“İşçi birikim yapamıyor, bu böyle gitmez onların yerine biz birikim yapacağız.” Ne kadar da iyi niyetli bir yaklaşım değil mi? Evimizi geçindiremediğimiz, borç harç içinde açlıkla sınandığımız bu koşullarda benim kıt maaşımdan bir de benim için birikim yapacaklarmış. Ne vermiş ki ne alır diye düşünmekten alamadığım için kendimi, BES’ten çıkmayı kafaya koymuştum. Nasıl iptal edeceğiz diye işçi arkadaşlarla birlikte öğrenmeye çalıştık. İnsanların çoğu nasıl iptal edeceğini bilmiyor. Dilekçe diyorlar, mesaj diyorlar, 170’i ara diyenler. Derken 5755’e CAYMA TC NO yazıp göndermeye başladık.
Hemen iptal olur diye düşündüm. Ama ne mümkün! Anamızı ağlatmadan bırakırlar mı? Mesajımı göndermişim, bitti mi? Bitmedi. Üstüne bir mesaj daha onu da gönderdim. Bitti mi? Bitmedi. Tabi bu mesaj aralıkları hemen gerçekleşmiyor. Aldığım mesajın cevabı en az 3-4 gün sonra geliyor. Yani unutsam, dikkate almasam zaman dolacak. Bir de bu mesajların peşinde bir hafta koşmak zorundasın. Seni bıktırıp yıldırmak için zorladıkça zorluyorlar. Parayı keserken hesabından hiç zorlanmıyorlar. Ama geri öderken burnundan getiriyorlar. 9 Mayısta göndermiş olduğum mesajın cevabıyla hâlâ uğraşıyorum. “Devlete paranı kaptırdın mı zor alırsın” diyenleri haklı çıkaran bir tutumla, burnumdan getire getire paramı inşallah ödeyecekler.

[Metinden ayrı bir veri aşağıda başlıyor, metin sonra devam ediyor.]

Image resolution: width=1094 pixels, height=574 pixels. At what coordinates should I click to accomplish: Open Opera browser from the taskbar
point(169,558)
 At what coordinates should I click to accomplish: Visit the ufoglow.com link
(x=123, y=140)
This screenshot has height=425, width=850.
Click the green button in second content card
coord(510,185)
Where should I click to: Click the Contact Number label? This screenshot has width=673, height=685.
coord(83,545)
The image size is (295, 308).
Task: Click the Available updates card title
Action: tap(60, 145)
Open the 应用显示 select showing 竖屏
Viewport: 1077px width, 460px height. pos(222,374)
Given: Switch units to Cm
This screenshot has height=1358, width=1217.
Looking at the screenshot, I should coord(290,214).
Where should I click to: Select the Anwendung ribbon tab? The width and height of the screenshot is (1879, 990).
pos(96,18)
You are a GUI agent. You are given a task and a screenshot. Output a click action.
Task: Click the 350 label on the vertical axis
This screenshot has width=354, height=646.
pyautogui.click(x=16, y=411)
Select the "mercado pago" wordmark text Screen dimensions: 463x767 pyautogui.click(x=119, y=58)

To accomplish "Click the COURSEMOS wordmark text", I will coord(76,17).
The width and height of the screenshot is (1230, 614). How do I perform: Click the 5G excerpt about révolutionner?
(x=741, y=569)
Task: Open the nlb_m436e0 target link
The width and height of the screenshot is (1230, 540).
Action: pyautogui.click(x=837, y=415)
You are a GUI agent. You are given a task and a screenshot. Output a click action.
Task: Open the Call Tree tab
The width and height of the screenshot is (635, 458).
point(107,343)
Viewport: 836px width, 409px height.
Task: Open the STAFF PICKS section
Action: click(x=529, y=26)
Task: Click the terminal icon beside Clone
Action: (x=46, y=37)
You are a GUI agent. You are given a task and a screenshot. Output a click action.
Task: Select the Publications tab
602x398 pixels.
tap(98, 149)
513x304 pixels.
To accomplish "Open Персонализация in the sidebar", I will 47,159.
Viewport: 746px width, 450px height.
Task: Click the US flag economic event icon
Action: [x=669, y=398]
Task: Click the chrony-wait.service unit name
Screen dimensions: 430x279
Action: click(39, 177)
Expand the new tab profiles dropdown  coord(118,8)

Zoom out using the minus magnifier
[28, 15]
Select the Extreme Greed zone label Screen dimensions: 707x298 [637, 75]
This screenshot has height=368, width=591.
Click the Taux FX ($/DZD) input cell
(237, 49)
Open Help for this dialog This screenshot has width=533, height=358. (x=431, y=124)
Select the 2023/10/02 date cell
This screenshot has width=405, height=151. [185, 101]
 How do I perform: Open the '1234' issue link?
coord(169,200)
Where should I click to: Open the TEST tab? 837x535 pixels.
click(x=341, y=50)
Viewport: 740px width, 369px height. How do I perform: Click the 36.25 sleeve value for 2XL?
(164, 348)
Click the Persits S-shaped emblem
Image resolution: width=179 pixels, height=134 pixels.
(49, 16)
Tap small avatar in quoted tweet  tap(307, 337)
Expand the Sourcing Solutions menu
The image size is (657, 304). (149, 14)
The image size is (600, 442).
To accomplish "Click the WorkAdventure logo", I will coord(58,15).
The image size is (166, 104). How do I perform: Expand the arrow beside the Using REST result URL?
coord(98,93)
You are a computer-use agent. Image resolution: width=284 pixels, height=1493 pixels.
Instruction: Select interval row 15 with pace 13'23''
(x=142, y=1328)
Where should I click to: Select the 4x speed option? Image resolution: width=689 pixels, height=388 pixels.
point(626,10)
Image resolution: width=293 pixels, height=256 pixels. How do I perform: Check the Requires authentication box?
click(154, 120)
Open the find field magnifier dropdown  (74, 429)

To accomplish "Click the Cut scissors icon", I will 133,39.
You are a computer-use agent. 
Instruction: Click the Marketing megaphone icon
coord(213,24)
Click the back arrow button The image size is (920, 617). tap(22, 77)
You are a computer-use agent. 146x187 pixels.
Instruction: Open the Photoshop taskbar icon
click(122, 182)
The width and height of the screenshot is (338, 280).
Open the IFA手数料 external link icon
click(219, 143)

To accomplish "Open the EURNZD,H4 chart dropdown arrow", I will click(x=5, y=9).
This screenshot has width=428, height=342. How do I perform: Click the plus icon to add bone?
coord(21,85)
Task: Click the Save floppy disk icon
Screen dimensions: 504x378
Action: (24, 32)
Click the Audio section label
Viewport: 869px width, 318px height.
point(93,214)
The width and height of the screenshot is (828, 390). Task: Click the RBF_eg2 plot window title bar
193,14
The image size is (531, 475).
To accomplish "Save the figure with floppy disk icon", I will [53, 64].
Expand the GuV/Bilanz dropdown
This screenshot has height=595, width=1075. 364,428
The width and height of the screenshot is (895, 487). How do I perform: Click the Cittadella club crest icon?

Egemenler bir taraftan işçilerin yoksulluk koşullarını itiraf ediyorlar aslında. Yıllarca çalışsalar da işçi sınıfının birikimi olmadığı doğrudur. Evet, işçiler birikim yapamıyor. Birikmiş bir tek parası var o da borçları. Kredi kartlarına, banka kredilerine olan borcumuz büyüyor ama birikim yapamıyorsunuz diyor bize burjuvazi. Peki, bunun çözümü fonlar mı? Aldığımız maaşlar bu kadar düşükken biz işçiler nasıl birikim yapalım? Biz diyoruz borç gırtlakta, onlar diyor bize rahatça el koyacağımız birikim lazım. Egemenler bizleri bu kadar düşünüyorlarsa ve niyetleri bu kadar iyi ise madem, neden zaten kuş kadar olan maaşımızı arttırmıyorlar da ona göz dikiyorlar. Neden yok kıdem fonu, yok BES fonu diye işçilerin, emekçilerin alın terine el koymak istiyorlar? “Zaten işçiler patronlardan kıdem tazminatını alamıyor” diyorlar bir de kıdem tazminatımızı bir fona devrederek 10 yıldan önce vermeyeceklerini söylüyorlar.
İşçilerin fonlarla imtihanı yeni değil. Fon adı altında işçilerin alın terine, emeğine göz dikip patronlara peşkeş çekmeleri ilk defa başvurdukları bir yöntem değil. BES ve kıdem tazminatı fonunun da akıbeti bu fonlardan bağımsız değildir. Biz işçileri gerçekten düşünüyorlarsa geçinebileceğimiz bir ücret versinler. İşçiler, emekçiler olarak egemenlerin bu oyunlarına gelmeyelim. Kazanılmış olan haklarımızın patronlara peşkeş çekilmesine izin vermeyelim.